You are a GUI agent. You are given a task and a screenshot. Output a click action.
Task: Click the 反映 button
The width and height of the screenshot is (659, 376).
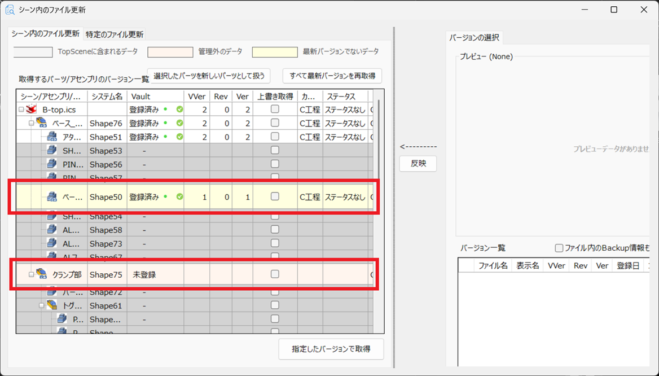tap(418, 164)
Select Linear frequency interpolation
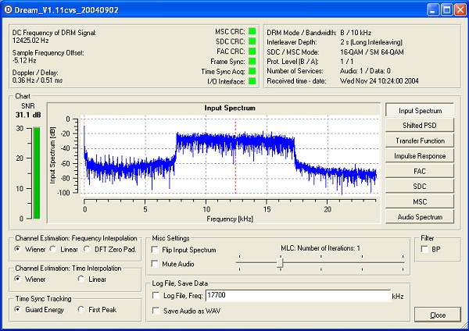 [x=53, y=249]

▶ Work instruction:
Copy the full listing above exactly, apart from the pictures.

▶ Response:
You are a GUI agent. You are given a task and a screenshot. Output a click action.
Task: Click the 反映 button
The width and height of the screenshot is (659, 376).
tap(418, 164)
Select Linear frequency interpolation
 [x=53, y=249]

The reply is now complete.